Acórdão do Tribunal da Relação de Coimbra
Processo:
1261-2001
Nº Convencional: JTRC1378
Relator: NUNO CAMEIRA
Descritores: FALÊNCIA
SEPARAÇÃO JUDICIAL DE BENS
MASSA FALIDA
LEGITIMIDADE
PRAZO
CONSTITUCIONALIDADE
Data do Acordão: 06/12/2001
Votação: UNANIMIDADE
Texto Integral: N
Meio Processual: AGRAVO
Decisão: NEGADO PROVIMENTO
Área Temática: PROCESSO DE FALÊNCIA
Legislação Nacional: ART. 178º, Nº1 E 2, 201º, Nº1, AL. C), 203º, Nº1, 205º, 206º, DO CPEREF
ART. 271º, Nº1 DO CPC
ART. 95º, Nº1, AL. L), 119º DO CRPREDIAL
AER. 62º DA CRP
ART. 1311º E 1313º DO CC
Sumário: I - O facto de o autor ter alienado o imóvel que constitui objecto da acção de separação de bens da massa falida depois desta ter sido proposta não lhe retira a legitimidade para a acusa, nem implica a inutilização da lide, uma vez que nos termos do art. 271º, nº1 do CPC, no caso de transmissão, por acto entre vivos, de coisa ou direito litigioso, o transmitente continua a ter legitimidade para a causa, enquanto o adquirente não for, por meio de habilitação, admitido a substituí-lo.
II - A norma constante do nº 2 do art. 201º aplica-se às acções de separação ou restituição de bens da massa falida, contando-se o prazo para a propositura da acção a partir da data do trânsito em julgado da sentença que decretou a falência.

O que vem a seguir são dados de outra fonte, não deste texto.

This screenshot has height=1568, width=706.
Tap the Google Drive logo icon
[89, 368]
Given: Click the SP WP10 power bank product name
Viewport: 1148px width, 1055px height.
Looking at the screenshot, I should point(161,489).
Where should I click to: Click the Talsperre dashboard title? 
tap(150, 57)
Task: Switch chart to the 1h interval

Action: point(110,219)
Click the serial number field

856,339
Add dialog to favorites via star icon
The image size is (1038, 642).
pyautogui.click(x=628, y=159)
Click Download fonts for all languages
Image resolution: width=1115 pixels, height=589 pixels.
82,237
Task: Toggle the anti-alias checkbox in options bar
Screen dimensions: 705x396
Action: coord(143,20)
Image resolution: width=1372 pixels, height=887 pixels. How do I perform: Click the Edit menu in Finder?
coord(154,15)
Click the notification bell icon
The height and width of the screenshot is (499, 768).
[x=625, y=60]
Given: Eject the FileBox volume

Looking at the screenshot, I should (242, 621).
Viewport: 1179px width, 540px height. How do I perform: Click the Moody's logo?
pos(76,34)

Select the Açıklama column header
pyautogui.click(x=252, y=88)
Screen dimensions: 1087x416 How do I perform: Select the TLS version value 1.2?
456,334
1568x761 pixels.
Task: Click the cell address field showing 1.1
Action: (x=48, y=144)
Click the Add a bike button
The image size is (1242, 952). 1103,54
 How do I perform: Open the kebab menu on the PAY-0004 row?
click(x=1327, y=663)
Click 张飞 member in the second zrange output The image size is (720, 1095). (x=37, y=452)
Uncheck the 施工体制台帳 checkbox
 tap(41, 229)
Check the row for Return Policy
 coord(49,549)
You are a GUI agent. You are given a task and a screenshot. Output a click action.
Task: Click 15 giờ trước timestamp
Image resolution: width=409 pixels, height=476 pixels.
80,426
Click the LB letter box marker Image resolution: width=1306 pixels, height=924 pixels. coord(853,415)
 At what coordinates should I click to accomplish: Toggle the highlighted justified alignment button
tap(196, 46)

III - O legislador ordinário criou um regime especial para as situações de falência que afasta a possibilidade de recurso, em tais casos, à acção de reivindicação prevista no art. 1311º, facto que em nada viola o art. 62º da CRP, desde logo porque o direito de propriedade não é garantido em termos absolutos, mas sim dentro dos limites e nos termos previstos e definidos em vários pontos da Lei Fundamental.